Below we'll make an example of how to cross IBGE's population and GDP tables to obtain the GDP per capita of all Brazilian municipalities.

In the population and GDP tables, the year and municipality columns are identifier keys. Therefore, we'll use these columns in our JOIN function to determine how to cross the tables.

R

library("basedosdados")

set_billing_id("<YOUR_PROJECT_ID>")

query <- "SELECT
    pib.id_municipio,
    pop.ano,
    pib.PIB / pop.populacao as pib_per_capita
    FROM `basedosdados.br_ibge_pib.municipio` as pib
        JOIN `basedosdados.br_ibge_populacao.municipio` as pop
        ON pib.id_municipio = pop.id_municipio AND pib.ano = pop.ano"

# You can download to your computer
dir <- tempdir()
data <- download(query, file.path(dir, "gdp_per_capita.csv"))
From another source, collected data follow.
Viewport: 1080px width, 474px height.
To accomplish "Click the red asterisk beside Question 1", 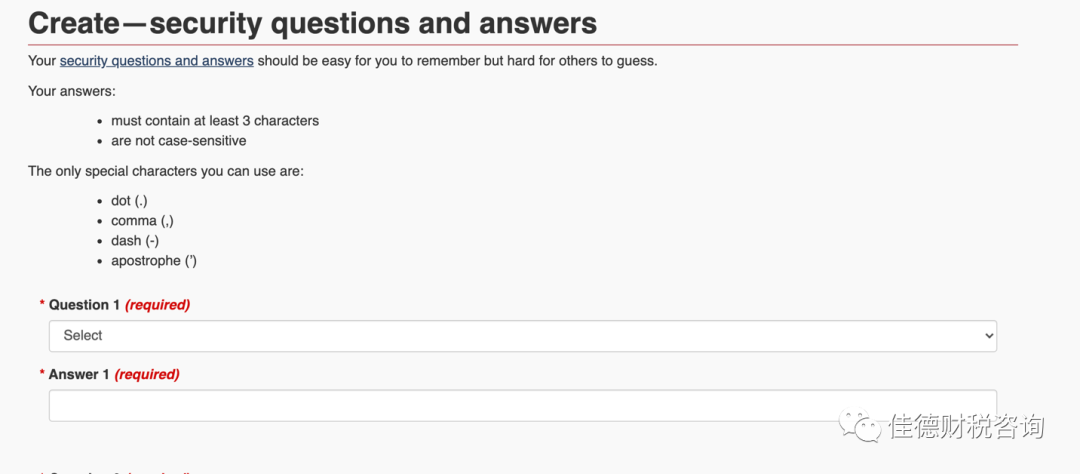I will tap(42, 304).
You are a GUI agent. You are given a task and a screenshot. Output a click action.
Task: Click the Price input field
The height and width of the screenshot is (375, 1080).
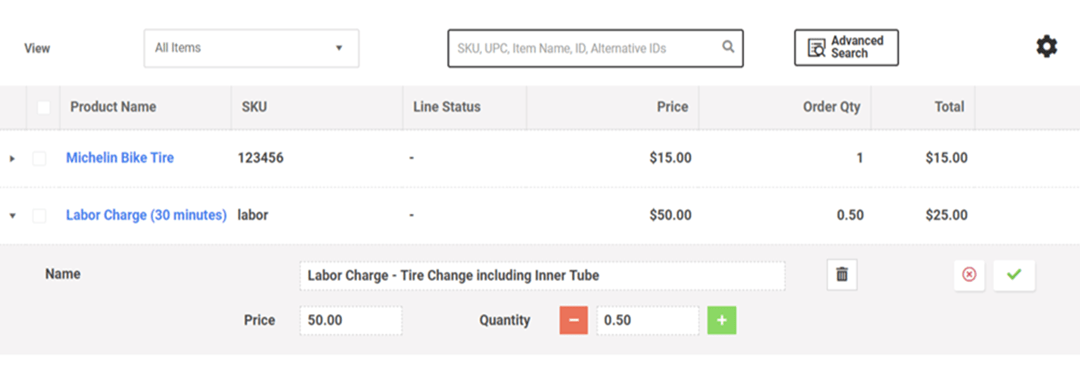351,321
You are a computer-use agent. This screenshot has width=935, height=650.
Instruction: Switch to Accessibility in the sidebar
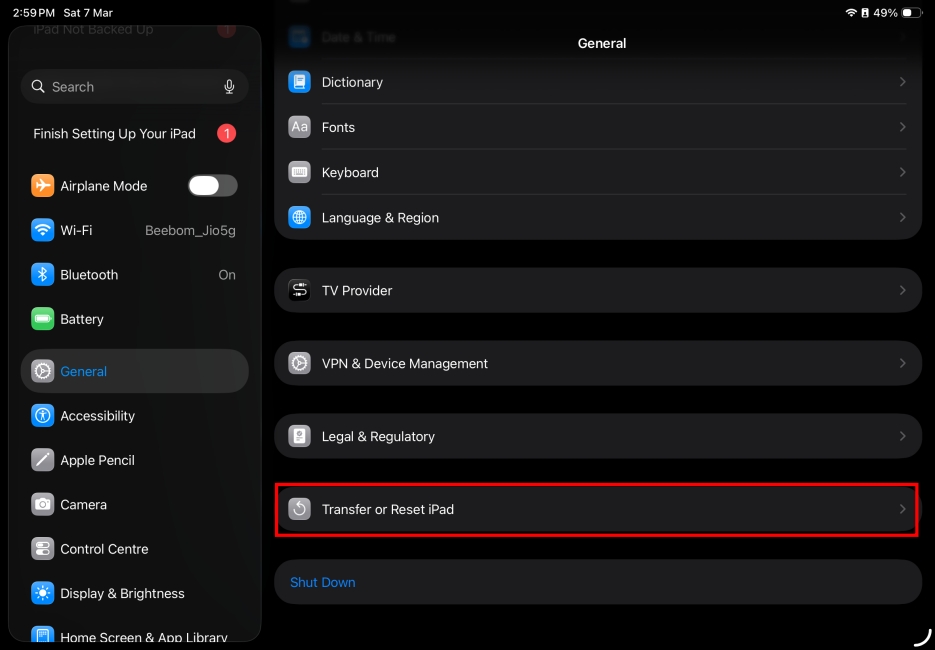97,416

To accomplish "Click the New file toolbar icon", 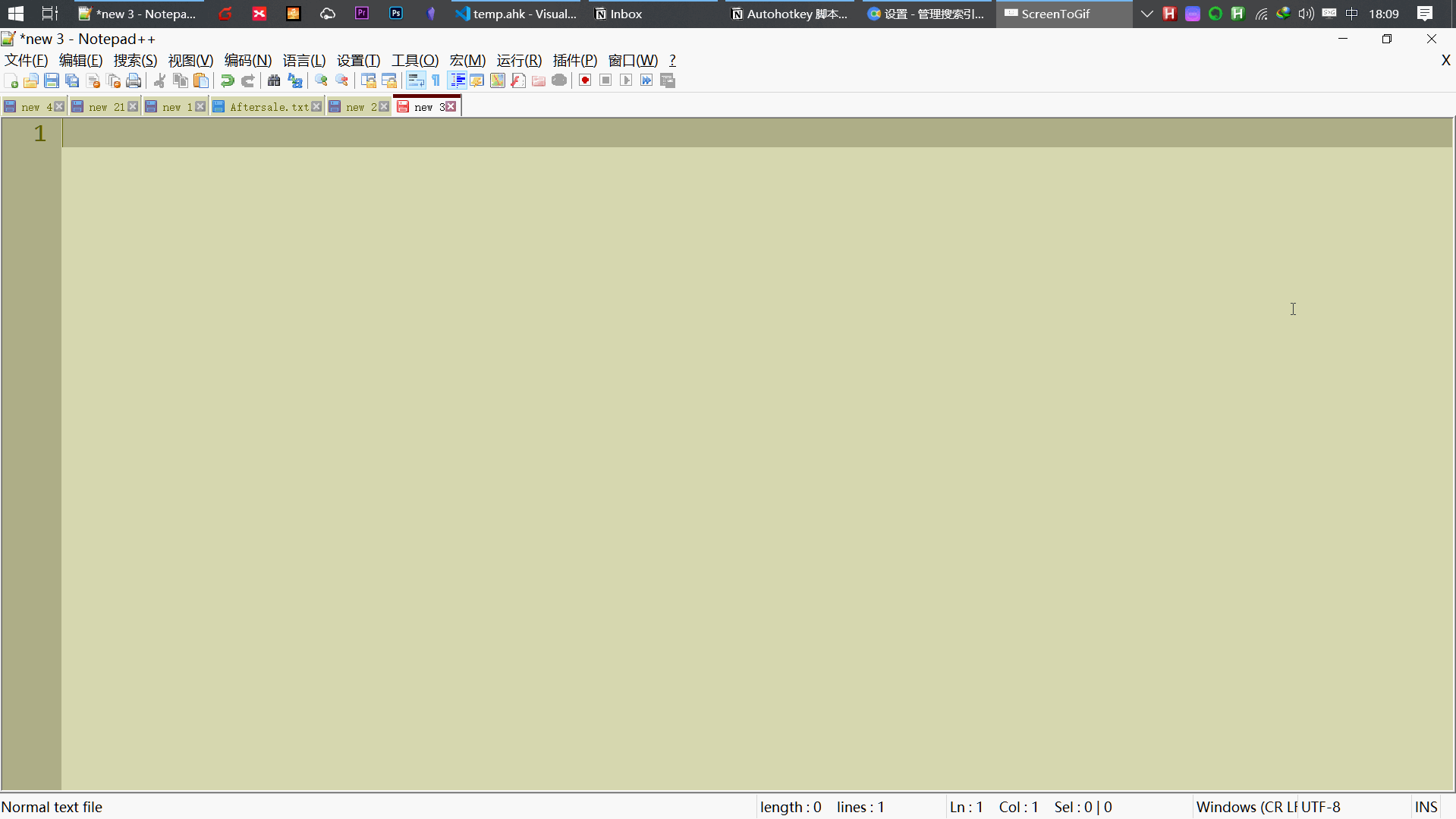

# Or load the query result into your analysis environment
data <- read_sql(query)

Python

import basedosdados as bd

gdp_per_capita = """SELECT
    pib.id_municipio ,
    pop.ano,
    pib.PIB / pop.populacao as pib_per_capita
FROM `basedosdados.br_ibge_pib.municipio` as pib
    INNER JOIN `basedosdados.br_ibge_populacao.municipio` as pop
    ON pib.id_municipio = pop.id_municipio AND pib.ano = pop.ano
"""

# You can download to your computer
bd.download(query=gdp_per_capita,
            savepath="where/to/save/file",
            billing_project_id=<YOUR_PROJECT_ID>)

# Or load the query result into pandas
df = bd.read_sql(gdp_per_capita, billing_project_id=<YOUR_PROJECT_ID>)

List of identifier keys

Geographic keys

Census tract: id_setor_censitario
Municipality: id_municipio (standard), id_municipio_6, id_municipio_tse, id_municipio_rf, id_municipio_bcb
Minimum Comparable Area: id_AMC
Immediate region: id_regiao_imediata
Intermediate region: id_regiao_intermediaria
Microregion: id_microrregiao
Mesoregion: id_mesorregiao
Federal unit (State): sigla_uf (standard), id_uf, uf
Region: regiao

Time keys

ano (year), semestre (semester), mes (month), semana (week), dia (day), hora (hour)

Individual person keys

cpf, pis, nis

Legal entity keys

Company: cnpj
School: id_escola

Political keys

Candidate: id_candidato_bd
Party: sigla_partido, partido